(a) In general. This section provides rules for determining for each RFA the basis difference that arises as a result of a CAA. A basis difference is computed separately with respect to each foreign income tax for which an asset subject to a CAA is an RFA. Paragraph (b) of this section provides the general rule for determining basis difference that references only U.S. basis in the RFA. Paragraph (c) of this section provides for an election to determine basis difference by reference to foreign basis and sets forth the procedures for making the election. Paragraph (d) of this section provides special rules for determining basis difference in the case of a section 743(b) CAA. Paragraph (e) of this section provides a special rule for determining basis difference in an RFA with respect to a CAA to which paragraphs (b) through (d) of this section do not apply. Paragraph (f) of this section provides examples illustrating the rules of this section, and paragraph (g) of this section provides applicability dates.

(b) General rule. Except as otherwise provided in paragraphs (c), (d), and (e) of this section, basis difference is the U.S. basis in the RFA immediately after the CAA, less the U.S. basis in the RFA immediately before the CAA. Basis difference is an attribute that attaches to an RFA.

(c) Foreign basis election.

(1) An election (foreign basis election) may be made to apply section 901(m)(3)(C)(i)(II) by reference to the foreign basis immediately after the CAA instead of the U.S. basis immediately before the CAA. Accordingly, if a foreign basis election is made, basis difference is the U.S. basis in the RFA immediately after the CAA, less the foreign basis in the RFA immediately after the CAA. For this purpose, the foreign basis immediately after the CAA takes into account any adjustment to that foreign basis resulting from the CAA for purposes of the foreign income tax.
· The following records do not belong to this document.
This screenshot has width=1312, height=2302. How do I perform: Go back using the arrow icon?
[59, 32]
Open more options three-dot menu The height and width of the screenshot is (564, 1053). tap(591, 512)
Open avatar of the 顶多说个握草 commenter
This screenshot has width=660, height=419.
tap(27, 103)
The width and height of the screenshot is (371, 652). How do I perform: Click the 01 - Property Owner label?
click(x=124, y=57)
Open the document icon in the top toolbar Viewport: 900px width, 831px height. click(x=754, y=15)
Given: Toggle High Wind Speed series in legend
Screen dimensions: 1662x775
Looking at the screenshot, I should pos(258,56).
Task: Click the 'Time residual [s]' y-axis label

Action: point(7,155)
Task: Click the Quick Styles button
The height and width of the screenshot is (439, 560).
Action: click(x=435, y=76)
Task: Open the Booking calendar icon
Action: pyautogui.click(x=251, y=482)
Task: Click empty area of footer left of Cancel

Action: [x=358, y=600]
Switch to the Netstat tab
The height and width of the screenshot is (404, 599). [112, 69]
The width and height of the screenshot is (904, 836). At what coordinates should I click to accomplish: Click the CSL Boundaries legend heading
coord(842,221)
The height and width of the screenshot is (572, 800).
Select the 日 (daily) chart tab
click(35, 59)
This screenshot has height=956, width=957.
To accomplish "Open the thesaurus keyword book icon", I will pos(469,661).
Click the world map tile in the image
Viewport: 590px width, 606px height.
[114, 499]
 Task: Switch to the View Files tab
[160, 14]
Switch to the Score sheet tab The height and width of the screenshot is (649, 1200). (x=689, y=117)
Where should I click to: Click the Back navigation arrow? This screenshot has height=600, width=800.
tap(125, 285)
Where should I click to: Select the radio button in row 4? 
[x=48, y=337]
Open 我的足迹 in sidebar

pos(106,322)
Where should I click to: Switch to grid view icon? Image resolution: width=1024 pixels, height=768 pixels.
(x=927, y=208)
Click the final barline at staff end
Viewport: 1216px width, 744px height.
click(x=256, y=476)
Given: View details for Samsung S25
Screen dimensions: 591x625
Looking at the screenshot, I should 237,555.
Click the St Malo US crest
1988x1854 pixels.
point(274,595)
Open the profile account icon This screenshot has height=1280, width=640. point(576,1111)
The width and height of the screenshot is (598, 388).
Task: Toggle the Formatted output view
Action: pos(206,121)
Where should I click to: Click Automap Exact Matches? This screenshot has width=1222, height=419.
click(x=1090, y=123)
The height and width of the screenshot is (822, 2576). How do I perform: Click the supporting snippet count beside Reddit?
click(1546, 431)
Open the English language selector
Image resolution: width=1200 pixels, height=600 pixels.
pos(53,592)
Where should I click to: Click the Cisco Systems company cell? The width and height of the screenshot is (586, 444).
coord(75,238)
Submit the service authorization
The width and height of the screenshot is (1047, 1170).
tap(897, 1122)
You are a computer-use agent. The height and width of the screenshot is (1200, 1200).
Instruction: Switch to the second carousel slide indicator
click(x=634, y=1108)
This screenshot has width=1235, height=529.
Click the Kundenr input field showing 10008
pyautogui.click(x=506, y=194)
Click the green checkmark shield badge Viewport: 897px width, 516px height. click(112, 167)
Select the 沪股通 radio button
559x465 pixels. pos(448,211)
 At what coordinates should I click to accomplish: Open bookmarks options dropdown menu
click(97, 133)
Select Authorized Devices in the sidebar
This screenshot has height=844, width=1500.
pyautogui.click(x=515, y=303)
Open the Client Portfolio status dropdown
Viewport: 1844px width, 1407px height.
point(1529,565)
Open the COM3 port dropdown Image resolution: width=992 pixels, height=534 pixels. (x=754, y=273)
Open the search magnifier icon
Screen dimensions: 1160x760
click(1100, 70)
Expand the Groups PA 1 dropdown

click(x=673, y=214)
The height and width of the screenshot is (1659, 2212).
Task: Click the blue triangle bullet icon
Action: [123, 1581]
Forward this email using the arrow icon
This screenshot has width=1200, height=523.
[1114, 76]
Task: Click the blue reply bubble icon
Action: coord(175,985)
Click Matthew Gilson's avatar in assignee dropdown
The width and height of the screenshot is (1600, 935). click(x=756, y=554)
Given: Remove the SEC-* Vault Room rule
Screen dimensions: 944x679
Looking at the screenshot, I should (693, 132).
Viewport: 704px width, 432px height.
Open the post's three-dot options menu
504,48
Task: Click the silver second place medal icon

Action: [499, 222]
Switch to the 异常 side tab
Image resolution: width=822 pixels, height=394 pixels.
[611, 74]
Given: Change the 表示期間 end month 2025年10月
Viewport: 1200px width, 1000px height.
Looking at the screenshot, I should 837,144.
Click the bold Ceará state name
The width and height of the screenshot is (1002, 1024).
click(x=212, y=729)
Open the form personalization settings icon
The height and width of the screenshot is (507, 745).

(2) Except as otherwise provided in this paragraph (c), a foreign basis election is made by the RFA owner (U.S.). If, however, the RFA owner (U.S.) is a partnership, each partner in the partnership (and not the partnership) may independently make a foreign basis election. In the case of one or more tiered partnerships, the foreign basis election is made at the level at which a partner is not also a partnership.

(3) The foreign basis election may be made separately for each CAA, and with respect to each foreign income tax and each foreign payor. For purposes of making the foreign basis election, all CAAs that are part of an aggregated CAA transaction are treated as a single CAA. Furthermore, for purposes of making the foreign basis election, if foreign law imposes tax on the combined income (within the meaning of §1.901-2(f)(3)(ii)) of two or more foreign payors, all foreign payors whose items of income, deduction, gain, or loss for U.S. income tax purposes are included in the U.S. taxable income or earnings and profits of a single section 901(m) payor are treated as a single foreign payor.

(4) A foreign basis election is made by using foreign basis to determine basis difference for purposes of computing a disqualified tax amount and an aggregate basis difference carryover for the U.S. taxable year, as provided under §1.901(m)-3. A separate statement or form evidencing the foreign basis election need not be filed. Except as provided in paragraphs (c)(5) and (6) of this section, in order for a foreign basis election to be effective, the election must be reflected on a timely filed original federal income tax return (taking into account extensions) for the first U.S. taxable year that the foreign basis election is relevant to the computation of any amounts reported on such return, including on any required schedules.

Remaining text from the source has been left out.